In 1949, at age 30, he signed with the Giants two years after Robinson’s debut with the Dodgers. He took a pay cut, from $6,000 with the Eagles to $5,000 with the Giants.
His breakout season was 1951, when the Giants roared back from 13 games behind in August to beat the Dodgers on Bobby Thomson’s “shot heard round the world” for the National League pennant. He hit .312 with 24 home runs and a league-high 121 runs batted in during the regular season, then hit .458, going 11 for 24, and stole home in one game as the Giants were beaten by the Yankees in the World Series. That same season, Irvin, his protege Willie Mays and Hank Thompson gave big league baseball its first all-black outfield.
In 1952 he suffered a compound ankle fracture sliding into third base. Although he was voted to the National League All-Star team, he was unable to regain his former speed. Even so, he hit .329 the next season, when he reinjured the ankle.

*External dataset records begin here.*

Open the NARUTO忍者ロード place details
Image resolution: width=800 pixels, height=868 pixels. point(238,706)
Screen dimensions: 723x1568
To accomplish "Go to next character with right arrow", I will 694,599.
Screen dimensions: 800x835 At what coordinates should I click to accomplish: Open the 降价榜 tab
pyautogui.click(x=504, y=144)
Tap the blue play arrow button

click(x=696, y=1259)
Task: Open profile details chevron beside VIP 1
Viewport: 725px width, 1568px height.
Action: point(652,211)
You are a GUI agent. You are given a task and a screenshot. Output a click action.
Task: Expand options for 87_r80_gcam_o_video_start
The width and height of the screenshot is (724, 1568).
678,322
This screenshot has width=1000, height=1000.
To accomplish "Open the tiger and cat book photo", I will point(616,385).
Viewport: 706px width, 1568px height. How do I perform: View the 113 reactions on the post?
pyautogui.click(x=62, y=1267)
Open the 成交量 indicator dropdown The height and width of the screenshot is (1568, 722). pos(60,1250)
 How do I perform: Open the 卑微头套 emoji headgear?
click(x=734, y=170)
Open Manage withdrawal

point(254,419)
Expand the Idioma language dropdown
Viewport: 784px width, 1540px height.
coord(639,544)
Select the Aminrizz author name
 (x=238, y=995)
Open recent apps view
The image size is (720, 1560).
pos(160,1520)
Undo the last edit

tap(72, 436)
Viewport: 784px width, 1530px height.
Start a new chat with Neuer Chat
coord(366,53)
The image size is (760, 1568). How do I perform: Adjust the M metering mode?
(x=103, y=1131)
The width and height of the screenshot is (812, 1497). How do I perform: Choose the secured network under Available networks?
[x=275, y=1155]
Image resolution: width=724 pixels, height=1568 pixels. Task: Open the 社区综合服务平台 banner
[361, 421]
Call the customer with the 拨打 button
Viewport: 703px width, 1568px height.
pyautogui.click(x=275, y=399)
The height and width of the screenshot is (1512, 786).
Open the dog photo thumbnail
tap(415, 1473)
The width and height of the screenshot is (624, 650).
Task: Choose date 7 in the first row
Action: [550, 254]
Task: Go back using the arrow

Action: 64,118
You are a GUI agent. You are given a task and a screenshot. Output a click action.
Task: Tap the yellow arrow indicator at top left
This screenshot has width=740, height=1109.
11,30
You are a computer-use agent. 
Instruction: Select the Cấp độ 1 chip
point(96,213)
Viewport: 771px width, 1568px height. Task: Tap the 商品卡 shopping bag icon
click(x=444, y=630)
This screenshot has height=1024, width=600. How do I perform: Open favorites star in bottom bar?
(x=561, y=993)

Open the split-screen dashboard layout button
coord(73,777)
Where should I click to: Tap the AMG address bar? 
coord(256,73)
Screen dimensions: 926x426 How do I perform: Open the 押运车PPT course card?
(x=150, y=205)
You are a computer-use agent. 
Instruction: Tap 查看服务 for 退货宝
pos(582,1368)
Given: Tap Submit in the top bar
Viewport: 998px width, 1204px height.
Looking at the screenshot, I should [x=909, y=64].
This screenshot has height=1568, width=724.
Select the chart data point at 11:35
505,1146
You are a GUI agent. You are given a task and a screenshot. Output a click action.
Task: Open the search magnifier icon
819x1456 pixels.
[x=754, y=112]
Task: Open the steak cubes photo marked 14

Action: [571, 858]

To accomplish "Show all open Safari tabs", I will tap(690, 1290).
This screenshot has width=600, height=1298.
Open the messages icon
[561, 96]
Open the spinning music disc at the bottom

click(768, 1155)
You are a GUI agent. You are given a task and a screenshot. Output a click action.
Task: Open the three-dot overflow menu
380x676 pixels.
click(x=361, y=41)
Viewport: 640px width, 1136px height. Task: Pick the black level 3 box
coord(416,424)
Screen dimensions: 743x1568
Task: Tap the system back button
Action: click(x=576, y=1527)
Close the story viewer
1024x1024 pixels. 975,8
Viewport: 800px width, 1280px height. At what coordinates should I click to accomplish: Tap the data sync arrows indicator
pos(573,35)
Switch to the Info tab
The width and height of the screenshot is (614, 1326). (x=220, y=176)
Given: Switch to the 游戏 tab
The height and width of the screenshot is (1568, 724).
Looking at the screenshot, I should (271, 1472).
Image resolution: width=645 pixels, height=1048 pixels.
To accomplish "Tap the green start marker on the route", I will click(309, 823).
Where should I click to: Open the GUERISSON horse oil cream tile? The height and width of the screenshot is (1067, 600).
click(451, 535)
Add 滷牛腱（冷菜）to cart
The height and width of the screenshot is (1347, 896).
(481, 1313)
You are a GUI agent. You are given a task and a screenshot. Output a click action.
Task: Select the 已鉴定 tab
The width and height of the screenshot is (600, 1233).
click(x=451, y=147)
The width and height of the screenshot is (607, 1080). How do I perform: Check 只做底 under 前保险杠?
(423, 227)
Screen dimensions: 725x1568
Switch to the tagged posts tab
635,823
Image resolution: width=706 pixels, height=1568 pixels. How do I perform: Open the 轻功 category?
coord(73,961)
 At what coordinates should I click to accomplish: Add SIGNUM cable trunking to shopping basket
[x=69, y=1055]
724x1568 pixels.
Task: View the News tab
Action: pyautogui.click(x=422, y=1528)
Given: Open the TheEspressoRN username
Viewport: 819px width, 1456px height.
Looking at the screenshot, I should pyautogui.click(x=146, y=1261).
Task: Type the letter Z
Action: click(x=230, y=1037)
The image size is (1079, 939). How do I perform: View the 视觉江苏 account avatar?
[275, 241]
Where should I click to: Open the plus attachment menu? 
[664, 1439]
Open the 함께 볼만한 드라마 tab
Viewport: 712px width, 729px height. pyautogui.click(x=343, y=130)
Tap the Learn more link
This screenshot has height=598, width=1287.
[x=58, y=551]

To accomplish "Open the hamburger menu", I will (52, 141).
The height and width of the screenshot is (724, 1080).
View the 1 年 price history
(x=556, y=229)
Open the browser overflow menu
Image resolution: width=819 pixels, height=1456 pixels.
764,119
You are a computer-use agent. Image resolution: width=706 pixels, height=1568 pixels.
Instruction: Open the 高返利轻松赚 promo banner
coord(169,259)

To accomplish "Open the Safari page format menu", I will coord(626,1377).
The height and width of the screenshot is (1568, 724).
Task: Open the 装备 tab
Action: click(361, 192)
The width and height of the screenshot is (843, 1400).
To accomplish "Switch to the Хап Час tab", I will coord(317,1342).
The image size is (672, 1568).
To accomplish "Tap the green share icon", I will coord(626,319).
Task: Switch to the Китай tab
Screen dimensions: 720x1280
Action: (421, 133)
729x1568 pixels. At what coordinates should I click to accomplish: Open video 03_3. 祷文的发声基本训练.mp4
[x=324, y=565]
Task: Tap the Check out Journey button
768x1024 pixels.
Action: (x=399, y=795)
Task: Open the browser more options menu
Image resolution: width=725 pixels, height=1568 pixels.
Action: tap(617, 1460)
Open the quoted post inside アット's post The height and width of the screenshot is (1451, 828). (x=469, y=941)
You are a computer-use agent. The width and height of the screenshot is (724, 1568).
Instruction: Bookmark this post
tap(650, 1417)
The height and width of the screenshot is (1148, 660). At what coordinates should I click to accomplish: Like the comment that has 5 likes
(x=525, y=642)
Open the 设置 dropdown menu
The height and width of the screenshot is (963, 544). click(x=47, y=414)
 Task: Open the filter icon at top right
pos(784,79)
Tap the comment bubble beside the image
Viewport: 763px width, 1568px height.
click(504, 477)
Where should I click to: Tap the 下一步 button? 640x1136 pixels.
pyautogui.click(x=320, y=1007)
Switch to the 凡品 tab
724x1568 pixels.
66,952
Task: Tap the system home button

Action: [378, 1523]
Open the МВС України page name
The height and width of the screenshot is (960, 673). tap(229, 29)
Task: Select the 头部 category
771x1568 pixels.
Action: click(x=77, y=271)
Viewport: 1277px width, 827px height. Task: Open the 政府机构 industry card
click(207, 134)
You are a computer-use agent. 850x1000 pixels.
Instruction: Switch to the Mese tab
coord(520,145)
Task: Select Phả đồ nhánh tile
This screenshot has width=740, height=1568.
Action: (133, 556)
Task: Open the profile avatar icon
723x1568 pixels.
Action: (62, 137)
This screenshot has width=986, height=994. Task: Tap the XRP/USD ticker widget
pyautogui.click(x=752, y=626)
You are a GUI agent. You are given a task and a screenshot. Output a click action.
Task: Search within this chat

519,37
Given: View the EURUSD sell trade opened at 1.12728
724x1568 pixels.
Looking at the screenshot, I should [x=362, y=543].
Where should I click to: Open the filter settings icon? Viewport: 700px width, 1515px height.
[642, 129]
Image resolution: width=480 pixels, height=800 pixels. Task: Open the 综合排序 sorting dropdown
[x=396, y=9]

“My body could not respond like it did,” he told the Kansas City Star in 2004. “But my heart could.”
He helped the Giants back to the World Series in 1954, when they beat the Cleveland Indians in four games. In eight major league seasons — he finished with the Chicago Cubs in 1956 — Irvin collected 731 hits for a career batting average of .293. He was elected to the Hall of Fame in 1973, as much in recognition of his Negro leagues play as for his major league accomplishments.
Montford Merrill Irvin was born Feb. 25, 1919, in Haleburg, Ala. His parents moved the family to New Jersey when he was a child, and he grew up there, earning all-state honors in baseball, football, basketball and track at Orange High School. He went to Lincoln University, a historically black school in Oxford, Pa., where he played football. He played baseball professionally with the Eagles in 1938 when he was 17, using the pseudonym Jimmy Nelson to protect his football eligibility at Lincoln.
He joined the Negro leagues “because there just wasn’t anything else open for me,” Irvin told the St. Petersburg (Fla.) Times in 1993. “I got tired of being broke all the time.”
After his playing career, Irvin worked as a scout for the New York Mets and in the office of then-Commissioner Bowie Kuhn, who presented Irvin at his Hall of Fame induction.
“Goodness knows what he might have achieved,” Kuhn said. “And never, do I feel, has baseball produced a kinder, more decent, more beloved man.”
Kupper is a former Times staff writer.